:: Task input
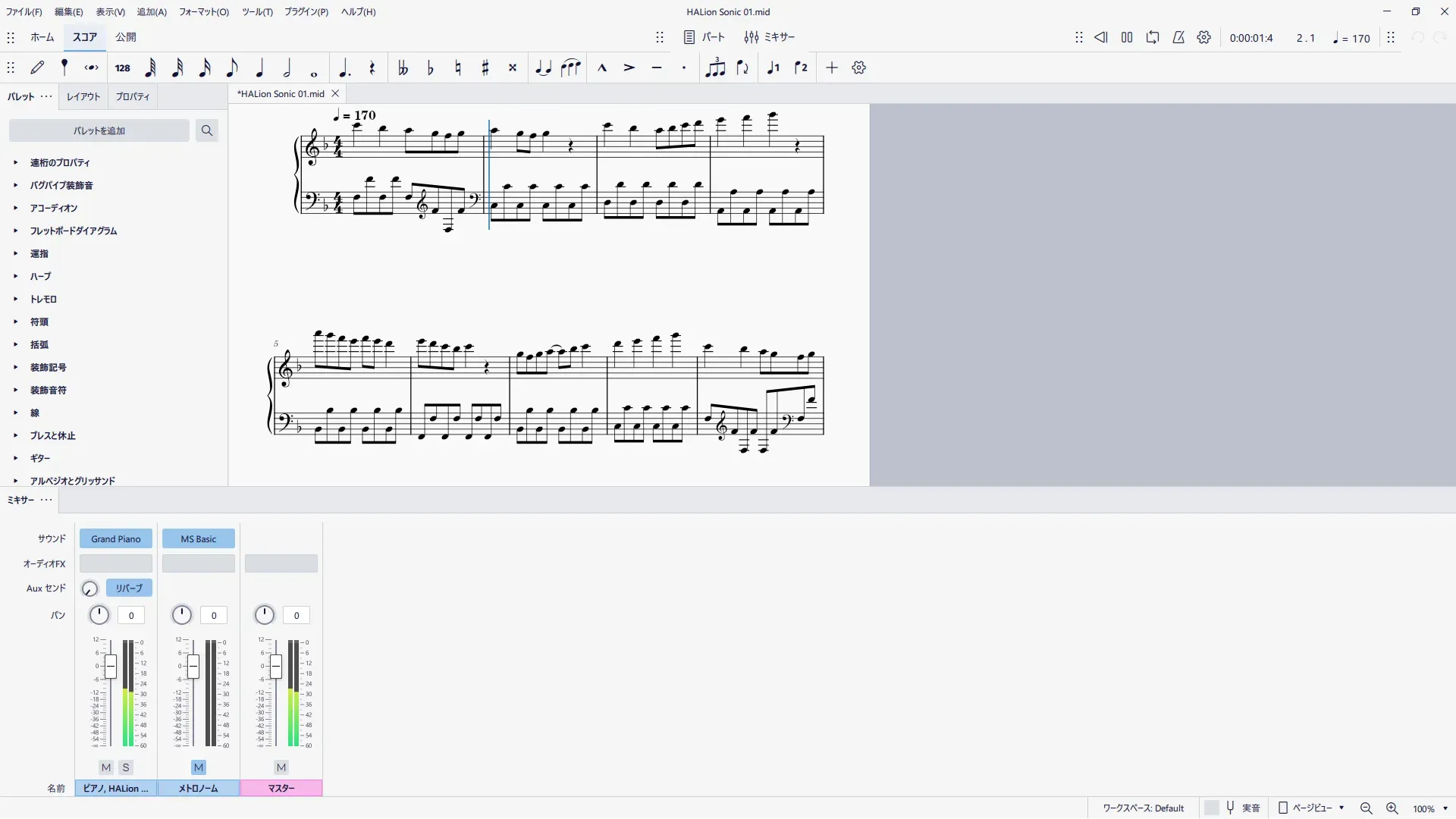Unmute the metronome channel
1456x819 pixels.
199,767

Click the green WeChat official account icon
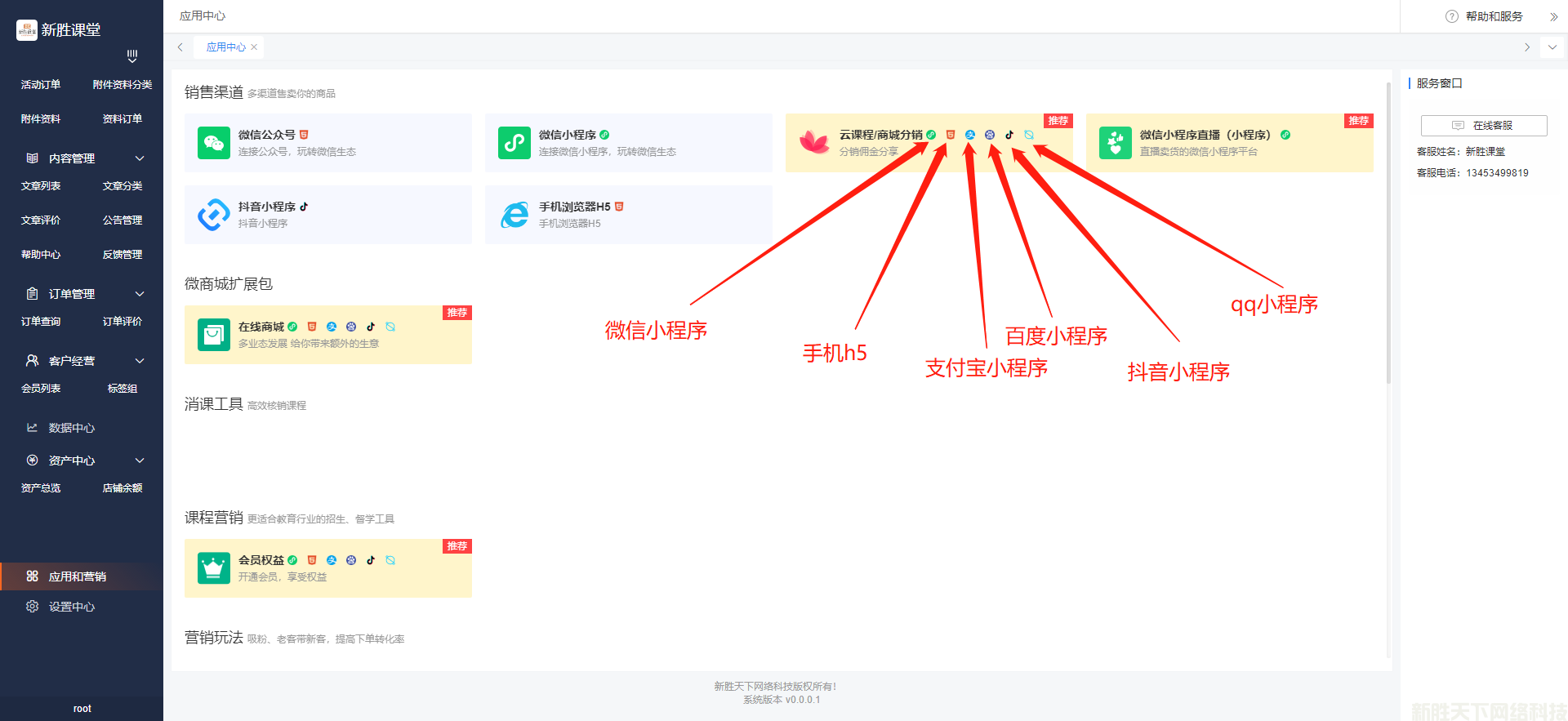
::::
:: Task input
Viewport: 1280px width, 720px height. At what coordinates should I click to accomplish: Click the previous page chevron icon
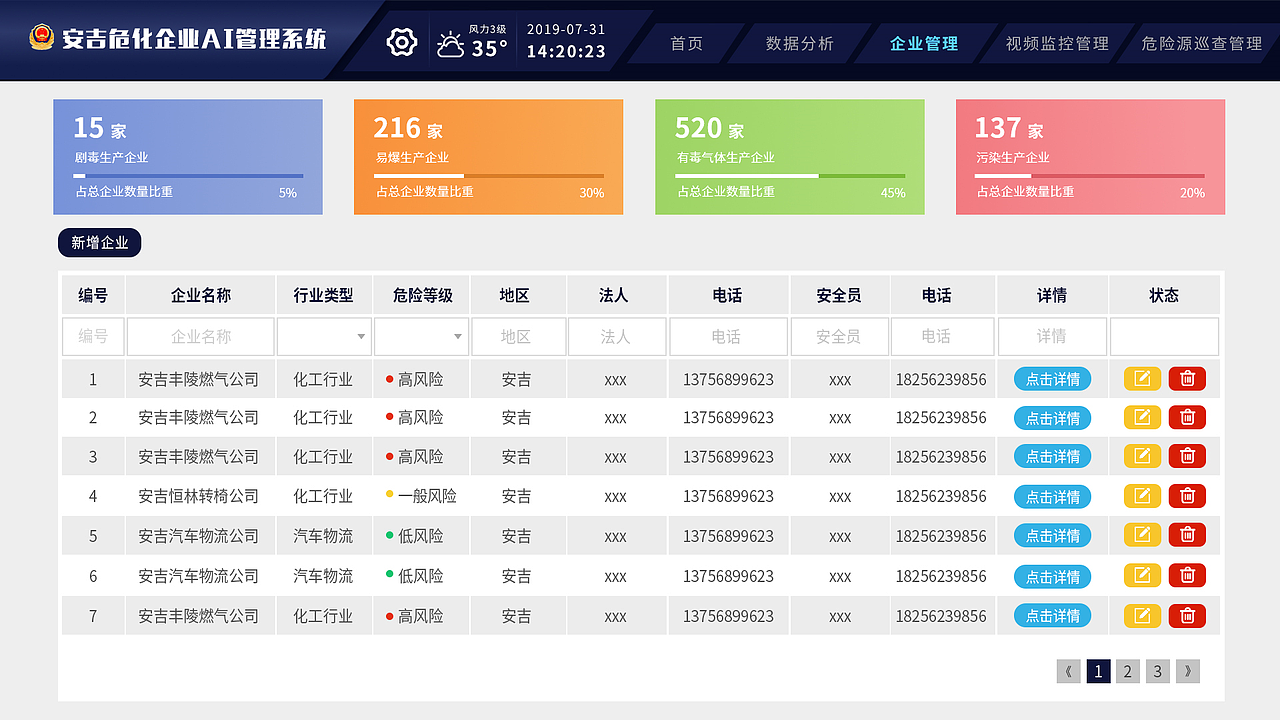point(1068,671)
::::
Add 126 to every coordinate in the answers and write the lines out again, requests included, from the line with "Viewport: 1280px width, 720px" up to and including the line with "point(1068,671)". Leave the pictures out.

#### Exercise output:
Viewport: 1280px width, 720px height. At what coordinates should I click to accomplish: Click the previous page chevron icon
point(1194,797)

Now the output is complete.